(Beginning of Supplied records)
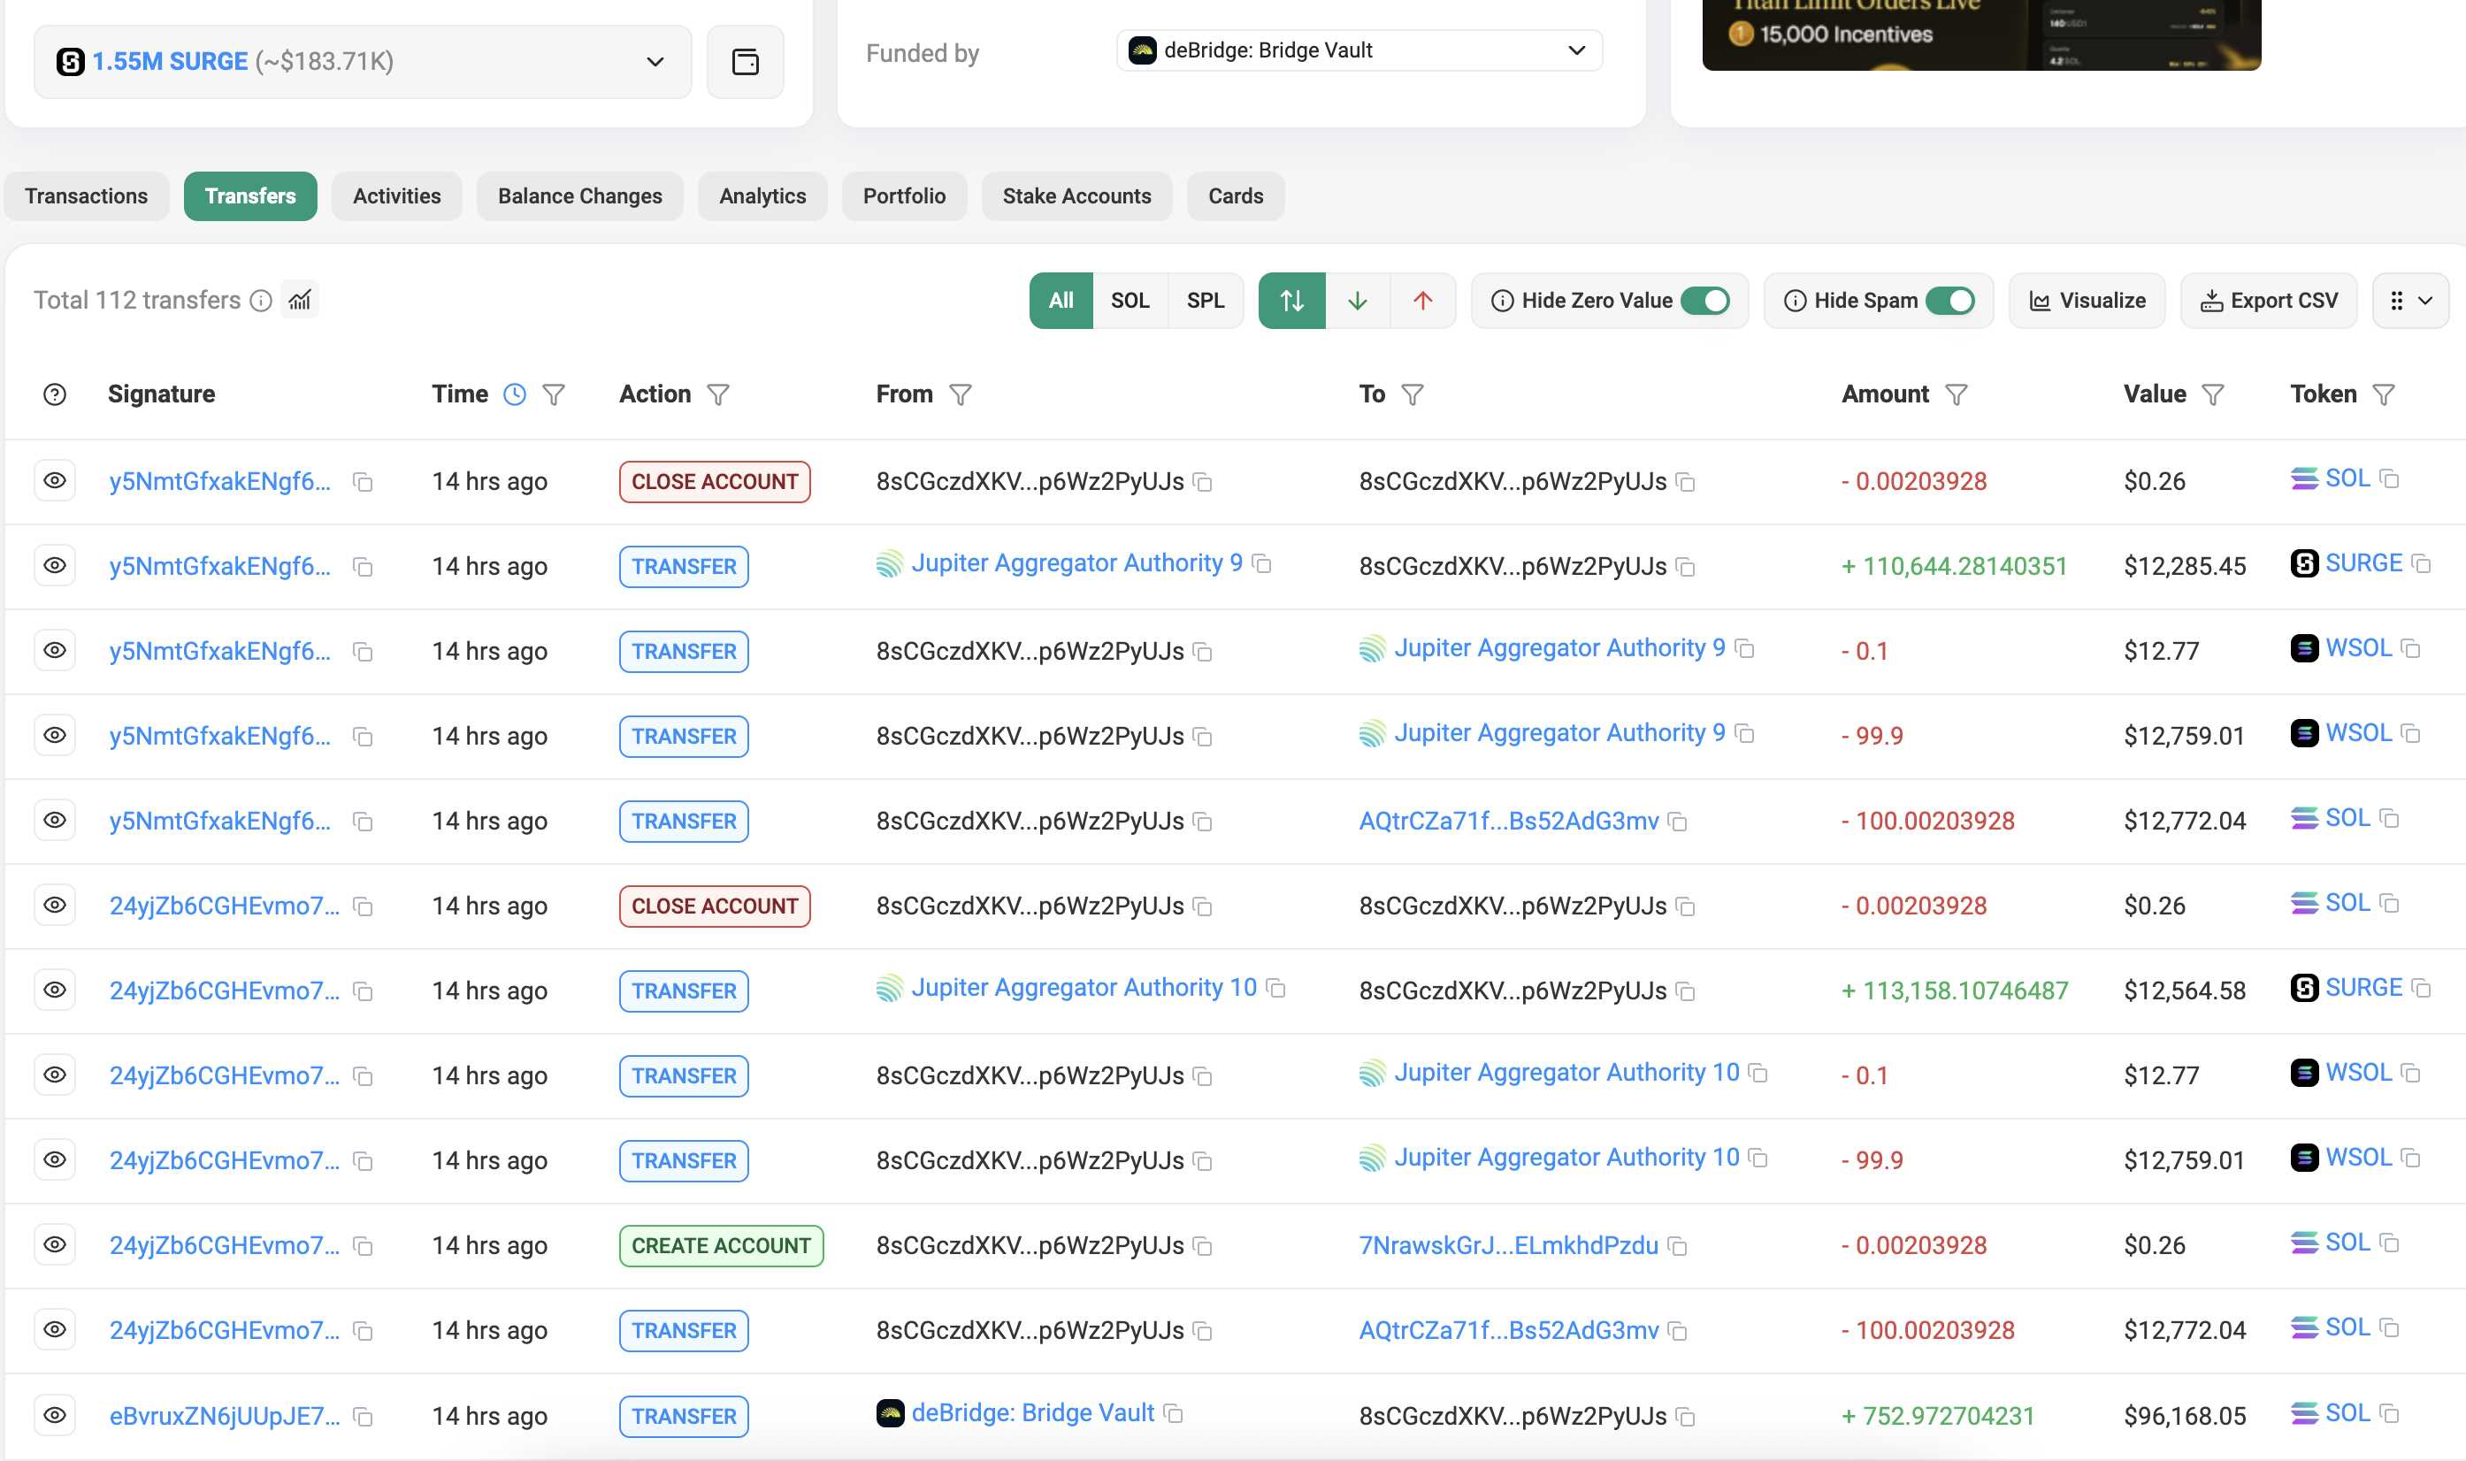Open the AQtrCZa71f...Bs52AdG3mv address link
Screen dimensions: 2466x1461
[1508, 821]
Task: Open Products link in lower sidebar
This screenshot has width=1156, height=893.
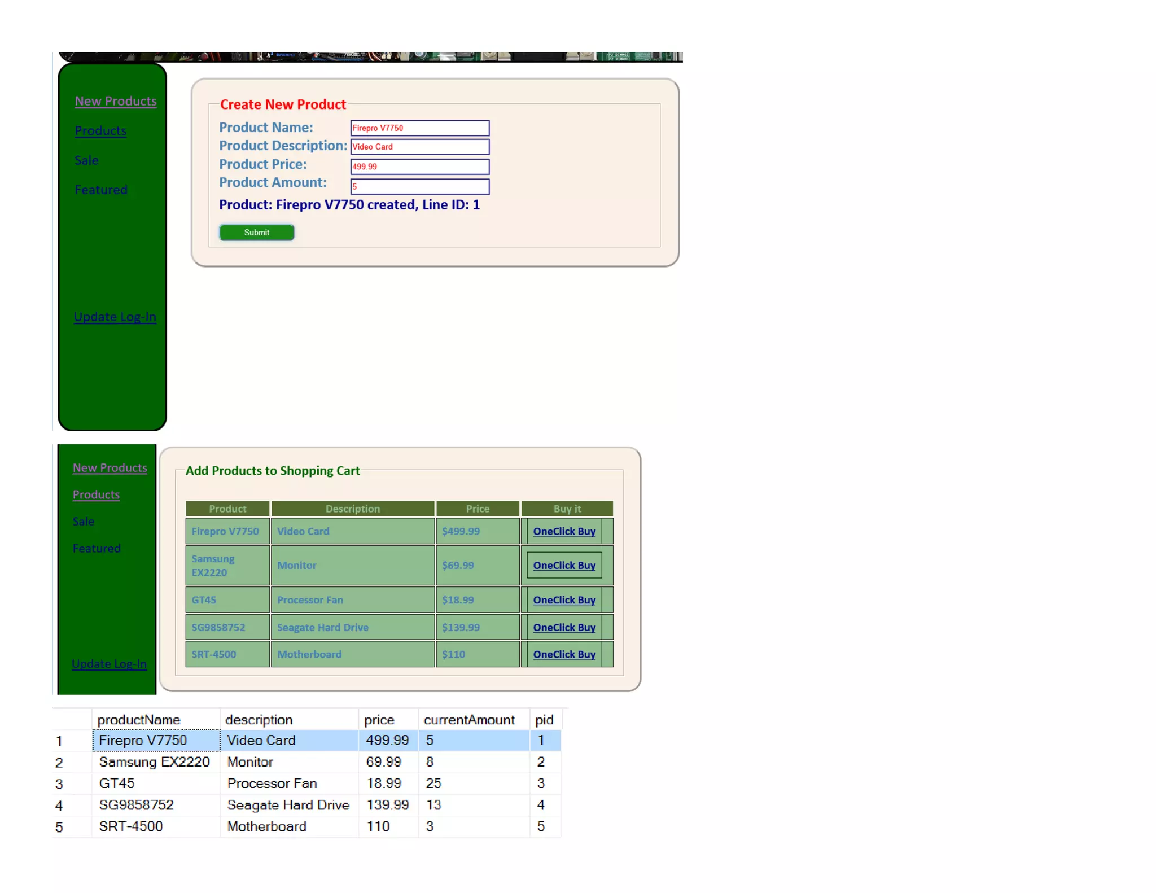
(End of Supplied records)
## Exercise goal
The lines to copy run from the line containing "Task: Open Products link in lower sidebar" through the end of the data above; copy exactly those, minus the pictures.

## Solution to the exercise
Task: Open Products link in lower sidebar
This screenshot has width=1156, height=893.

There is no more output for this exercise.